Comics Making : teaching the technology of comics (Argle Bargle; 2021) é uma colecção de ensaios de Sperandio de como fazer Banda Desenhada à sua maneira, isto é, usando BDs antigas e dando-lhes um belo de um tratamento
"detournement" situacionista para passar novas mensagens (políticas). A ideia não é nova, claro, e nada melhor do que reciclar o lixo da História para fazer Arte nova, como os franceses Samplerman ou o Fredox e o português
40 Ladrões. Para política, o lixo se não for contemporâneo, como faziam os Situacionistas ou fazem os activistas "underground", coloca alguns problemas...

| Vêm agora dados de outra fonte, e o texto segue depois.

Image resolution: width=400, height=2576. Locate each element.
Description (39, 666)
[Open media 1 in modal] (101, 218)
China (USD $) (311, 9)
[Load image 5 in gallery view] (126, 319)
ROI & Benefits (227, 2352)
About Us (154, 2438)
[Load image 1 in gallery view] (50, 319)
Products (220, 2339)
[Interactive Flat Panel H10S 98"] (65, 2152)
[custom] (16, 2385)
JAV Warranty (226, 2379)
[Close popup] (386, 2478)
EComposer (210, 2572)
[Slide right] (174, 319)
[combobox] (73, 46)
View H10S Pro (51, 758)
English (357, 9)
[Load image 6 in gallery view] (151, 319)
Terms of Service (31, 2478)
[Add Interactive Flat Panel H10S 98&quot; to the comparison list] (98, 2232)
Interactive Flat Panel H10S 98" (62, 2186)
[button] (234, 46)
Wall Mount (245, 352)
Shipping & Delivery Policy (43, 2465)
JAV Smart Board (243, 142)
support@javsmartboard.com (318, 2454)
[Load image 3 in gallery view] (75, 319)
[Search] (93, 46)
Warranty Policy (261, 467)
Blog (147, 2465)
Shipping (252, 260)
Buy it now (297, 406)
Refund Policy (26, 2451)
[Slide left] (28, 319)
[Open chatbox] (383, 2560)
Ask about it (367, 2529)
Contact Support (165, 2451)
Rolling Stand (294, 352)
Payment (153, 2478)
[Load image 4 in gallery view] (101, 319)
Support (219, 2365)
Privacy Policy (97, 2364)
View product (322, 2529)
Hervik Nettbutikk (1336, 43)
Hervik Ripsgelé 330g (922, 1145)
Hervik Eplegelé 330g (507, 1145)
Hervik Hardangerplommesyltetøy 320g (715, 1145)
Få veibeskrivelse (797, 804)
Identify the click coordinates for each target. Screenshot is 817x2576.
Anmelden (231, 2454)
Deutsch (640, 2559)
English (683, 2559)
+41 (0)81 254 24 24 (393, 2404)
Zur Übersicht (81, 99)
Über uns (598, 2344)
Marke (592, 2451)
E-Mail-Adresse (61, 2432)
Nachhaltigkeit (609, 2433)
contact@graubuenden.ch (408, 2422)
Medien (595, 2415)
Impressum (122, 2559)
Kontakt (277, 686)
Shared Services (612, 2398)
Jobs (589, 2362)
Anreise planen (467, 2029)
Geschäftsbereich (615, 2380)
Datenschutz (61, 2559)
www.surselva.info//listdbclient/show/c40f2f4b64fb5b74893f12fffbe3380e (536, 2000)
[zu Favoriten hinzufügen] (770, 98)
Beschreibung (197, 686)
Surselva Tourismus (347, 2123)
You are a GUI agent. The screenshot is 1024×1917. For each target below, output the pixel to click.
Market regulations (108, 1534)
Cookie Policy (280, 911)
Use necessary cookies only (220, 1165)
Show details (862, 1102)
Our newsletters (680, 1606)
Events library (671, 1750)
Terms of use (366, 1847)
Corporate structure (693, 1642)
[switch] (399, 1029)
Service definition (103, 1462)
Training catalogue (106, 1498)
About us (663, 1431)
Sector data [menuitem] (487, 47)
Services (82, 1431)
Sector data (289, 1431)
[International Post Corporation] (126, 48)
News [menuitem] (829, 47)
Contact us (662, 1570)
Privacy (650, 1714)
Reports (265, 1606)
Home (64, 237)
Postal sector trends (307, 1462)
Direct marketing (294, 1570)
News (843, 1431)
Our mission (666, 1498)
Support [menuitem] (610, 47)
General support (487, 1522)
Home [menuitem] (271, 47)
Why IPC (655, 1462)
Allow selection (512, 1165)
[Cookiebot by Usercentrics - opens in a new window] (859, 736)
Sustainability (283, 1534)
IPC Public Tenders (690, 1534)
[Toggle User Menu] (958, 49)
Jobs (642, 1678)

Há um limite temporal-legal que Sperandio utiliza para usar o material dos outros para rapinar. Este tem de estar perdido para os olhos dos advogados da propriedade intelectual, e é por isso que ele (ou o Fredox e o Samplerman, já agora) usa "comic-books" com uma boa idade para cima dos 75 anos de existência, ou seja, quando essas criações entram em domínio público. A questão é como usar essa lixeira popular para as novas lutas sociais e políticas deste século, sem parecer anacrónico? Ou não ser uma dor de cabeça para o autor actual procurar imagens que tenham ainda aura para os dias de hoje? A mim parece-me impossível, especialmente quando não há quase mulheres representadas (uma conclusão que o próprio Sperandio indica numa BD no tal livro da Kuš!) ou "bem representadas" porque elas aparecem como meras companheiras dos homens, submissas e a servirem de isca para serem salvas pelo super-macho com músculos. E africanos ou asiáticos? Estes são também pouco representados, ou pior, quando o são, são subalternos, sub-humanos ou vilões! Não há "detournement" que valha quando a matéria visual é logo limitado em riqueza (ou na mera realidade) humana.
Também não me parece que a evocação à Nostalgia, como arma de arremesso político seja uma boa ideia, porque a Nostalgia é do mais perigoso que há, usada pela Direita para nos adormecer com a retórica do "antes é que era bom". Até a Direita (a alt-right) sabe que mais vale usar uma bonecada Anime para fazer um méme racista e sexista do que usar uma imagem colonialista dos "bons velhos tempos". Esteticamente até parece que Sperandio quer dizer que os jovens de hoje são iguais aos dos anos 50 quando saíram tantos belos mutantes a partir dos 60! Não sei porquê, apetece-me voltar ao Burroughs mas desta vez citando-o: (...) he didn't want any juvenile connections, bad news in any language.
De resto, Sperandio faz uma boa súmula para principiantes sobre a tecnologia de impressão dos materiais e técnicas de como os reutilizar. Um erro num texto sobre a proveniência da palavra "zine" (diz que é de "magazine" e não de "fanzine") põe tudo a perder... Ignorância ou gralha? Ei-de lhe perguntar quando o apanhar por aí!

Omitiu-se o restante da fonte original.